The only thing I didn’t like is the requisite happy ending in the midst of a crowded metropolis (Makati or Bonifacio Global City?), where the heroine runs after her hero and they embrace and kiss in sight of streetgoers. Corny, of course, but this is an ending to make the masa audience thrill with delight. But strangely, the ending did not make me as uncomfortable as I should have been. Partly because the characters were more believable than those of former Star Cinema films, where characters supposedly depicting Manila’s upper crust speak and act like some moron’s idea of how the upper crust is supposed to speak and act. At one point, I felt the same discomfort when Bea’s character rents out her condo to the hero for “P35,000 a month, 3 months advance, 3 months deposit.” Wow! That translates to P210,000 that the hero has to cough up in order to be able to live there! And to think that he works only as a disc jockey in some disco house or dive!
Such inconsequential details can spoil one’s thorough enjoyment of an otherwise noteworthy film. Noteworthy mainly because of Bea Alonso’s remarkably intelligent and focused acting. Some of her scenes are a revelation of her maturing talent. She is turning out to be a major dramatic actress, and may become the finest of her generation. I wish though that she would not be saddled with inane roles like “Betty La Fea”, never mind that it is an “internationally acclaimed” role. As for Sam Milby and Derek Ramsay, one can see that constant acting workshops are improving their talents, lending them the ease to tackle dramatic scenes with subtlety.
The next offering of Star Cinema promises to be even more interesting in tackling a hitherto unusual subject: a mother-son-male lover triangle. From the trailer, it looks to be a mature and sophisticated treatise on this relationship which we can look forward to.
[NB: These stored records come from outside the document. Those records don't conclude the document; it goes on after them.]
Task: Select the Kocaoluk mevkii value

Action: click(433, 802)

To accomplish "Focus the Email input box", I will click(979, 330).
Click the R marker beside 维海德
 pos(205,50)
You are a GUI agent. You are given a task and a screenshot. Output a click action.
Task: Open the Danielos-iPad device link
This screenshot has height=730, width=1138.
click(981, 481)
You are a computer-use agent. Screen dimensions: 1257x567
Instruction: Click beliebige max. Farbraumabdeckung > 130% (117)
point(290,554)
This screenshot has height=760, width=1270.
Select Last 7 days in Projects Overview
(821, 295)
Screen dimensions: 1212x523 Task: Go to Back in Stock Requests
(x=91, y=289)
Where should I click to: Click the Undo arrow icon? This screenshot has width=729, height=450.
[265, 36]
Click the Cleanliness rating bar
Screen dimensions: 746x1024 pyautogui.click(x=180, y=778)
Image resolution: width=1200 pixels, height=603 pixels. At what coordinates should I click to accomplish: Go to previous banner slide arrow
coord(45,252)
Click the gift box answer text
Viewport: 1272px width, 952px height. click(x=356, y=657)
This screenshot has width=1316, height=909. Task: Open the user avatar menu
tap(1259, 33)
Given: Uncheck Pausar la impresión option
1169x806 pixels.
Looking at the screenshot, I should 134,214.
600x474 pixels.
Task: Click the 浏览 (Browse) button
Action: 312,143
It does not seem to me like it is a film for the masa. Or is the masa ready for this kind of film as entertainment for them?
Before I end, let me ask this: Now that movies are generally shown in the malls all over the country, with their middle class ambiance and clientele, will this affect the quality of future movies? Will the tastes of the masa still dominate the future of movie-making in the Philippines? How exciting a prospect it would be if, in the process of changing venues, film quality is improved, and audience tastes eventually get improved too! That would indeed be a great day for Philippine Cinema!